North Korea has sentenced an American student, 21 who admitted stealing a propaganda banner from a hotel to 15 years and hard labour. Observers said the harsh sentence was likely a reflection of soaring military tensions on the Korean peninsula following the North’s nuclear test.
Pyongyang has maintained a daily barrage of nuclear strike threats against both Seoul and Washington, over the ongoing South Korea-US military drills that the North perceives as provocative rehearsals for an invasion.
The United States has no diplomatic or consular relations with the North. The Swedish embassy in Pyongyang provides limited consular services to US citizens detained there. The US State Department “strongly recommends against all travel” to North Korea and specifically warns of the risk of arrest. Human Rights Watch said the severe sentence was shocking given that Warmbier’s alleged offence amounted to little more than a “college-style prank”.

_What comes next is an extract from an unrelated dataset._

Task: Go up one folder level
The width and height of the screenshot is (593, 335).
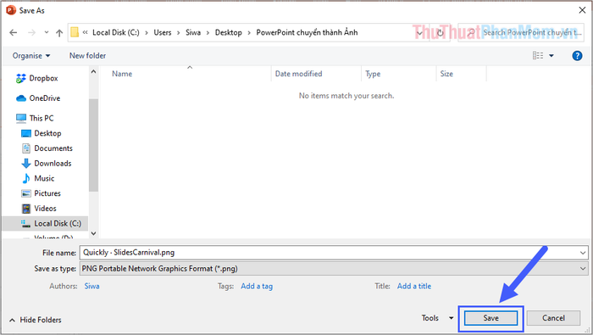Action: coord(59,33)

“Pyongyang should recognize this student’s self-admitted mistake and release him on humanitarian grounds,” said Phil Robertson, deputy director of the rights watchdog’s Asia Division. Detained foreigners are often required to make a public, officially-scripted acknowledgement of wrongdoing, and Warmbier was paraded in front of reporters and diplomats in Pyongyang last month. Footage of the carefully orchestrated event showed a sobbing Warmbier pleading to be released and saying he had made “the worst mistake of my life”. Warmbier said he had been tasked with stealing the banner by a member of the Friendship United Methodist Church in Wyoming, Ohio, who wanted it “as a trophy” and offered him a used car worth $10,000 if he succeeded.